[Start of Attachment]
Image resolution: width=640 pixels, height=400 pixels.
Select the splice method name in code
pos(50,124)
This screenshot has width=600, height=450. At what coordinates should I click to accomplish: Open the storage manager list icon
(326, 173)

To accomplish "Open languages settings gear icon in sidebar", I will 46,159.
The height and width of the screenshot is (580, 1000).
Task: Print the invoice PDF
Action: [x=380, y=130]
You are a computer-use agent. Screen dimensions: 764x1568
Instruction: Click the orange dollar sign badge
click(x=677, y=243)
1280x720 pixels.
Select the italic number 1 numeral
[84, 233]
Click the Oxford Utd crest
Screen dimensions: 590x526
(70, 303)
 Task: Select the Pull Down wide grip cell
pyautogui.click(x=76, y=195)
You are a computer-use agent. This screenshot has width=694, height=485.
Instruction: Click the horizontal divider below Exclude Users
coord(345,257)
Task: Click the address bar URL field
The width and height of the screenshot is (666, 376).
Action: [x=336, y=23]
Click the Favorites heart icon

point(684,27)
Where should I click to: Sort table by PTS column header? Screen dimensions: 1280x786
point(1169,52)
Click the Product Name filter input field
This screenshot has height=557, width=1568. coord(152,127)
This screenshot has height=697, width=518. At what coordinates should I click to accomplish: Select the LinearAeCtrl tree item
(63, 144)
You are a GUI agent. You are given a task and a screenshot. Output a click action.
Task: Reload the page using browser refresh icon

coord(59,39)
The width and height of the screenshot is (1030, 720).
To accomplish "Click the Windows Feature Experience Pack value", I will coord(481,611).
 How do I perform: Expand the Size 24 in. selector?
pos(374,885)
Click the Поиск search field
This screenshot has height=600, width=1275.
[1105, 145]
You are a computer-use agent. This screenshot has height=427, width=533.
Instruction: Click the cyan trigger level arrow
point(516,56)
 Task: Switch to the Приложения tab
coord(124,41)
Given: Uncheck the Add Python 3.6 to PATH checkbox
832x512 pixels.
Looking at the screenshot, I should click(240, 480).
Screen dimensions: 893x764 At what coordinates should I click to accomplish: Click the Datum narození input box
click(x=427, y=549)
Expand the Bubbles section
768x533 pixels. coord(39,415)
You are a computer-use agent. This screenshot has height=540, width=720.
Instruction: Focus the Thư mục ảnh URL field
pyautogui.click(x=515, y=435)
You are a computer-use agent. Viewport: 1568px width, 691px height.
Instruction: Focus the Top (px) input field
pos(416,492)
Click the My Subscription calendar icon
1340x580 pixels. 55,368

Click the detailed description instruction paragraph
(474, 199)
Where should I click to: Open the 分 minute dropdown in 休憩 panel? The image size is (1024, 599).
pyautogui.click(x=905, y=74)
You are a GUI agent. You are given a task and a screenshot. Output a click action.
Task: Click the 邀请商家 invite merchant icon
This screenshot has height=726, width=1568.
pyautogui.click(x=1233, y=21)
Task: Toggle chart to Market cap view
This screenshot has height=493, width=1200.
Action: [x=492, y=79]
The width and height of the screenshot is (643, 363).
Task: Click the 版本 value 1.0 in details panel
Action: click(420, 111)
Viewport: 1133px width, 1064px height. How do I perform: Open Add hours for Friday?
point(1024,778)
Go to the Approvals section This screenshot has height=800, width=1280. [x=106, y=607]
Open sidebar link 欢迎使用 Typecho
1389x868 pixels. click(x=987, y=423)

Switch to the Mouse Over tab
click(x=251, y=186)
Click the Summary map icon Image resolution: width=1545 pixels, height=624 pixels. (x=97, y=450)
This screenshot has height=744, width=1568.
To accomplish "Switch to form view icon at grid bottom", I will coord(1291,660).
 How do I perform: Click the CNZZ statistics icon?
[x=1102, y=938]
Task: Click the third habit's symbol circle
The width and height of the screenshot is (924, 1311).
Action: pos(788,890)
[End of Attachment]
Whichever lines of the data include the word "computer", pull them out.

You are a computer-use agent. Screen dimensions: 764x1568
You are a computer-use agent. This screenshot has width=694, height=485.
You are a computer-use agent. This screenshot has height=427, width=533.
You are a computer-use agent. This screenshot has height=540, width=720.
You are a computer-use agent. Viewport: 1568px width, 691px height.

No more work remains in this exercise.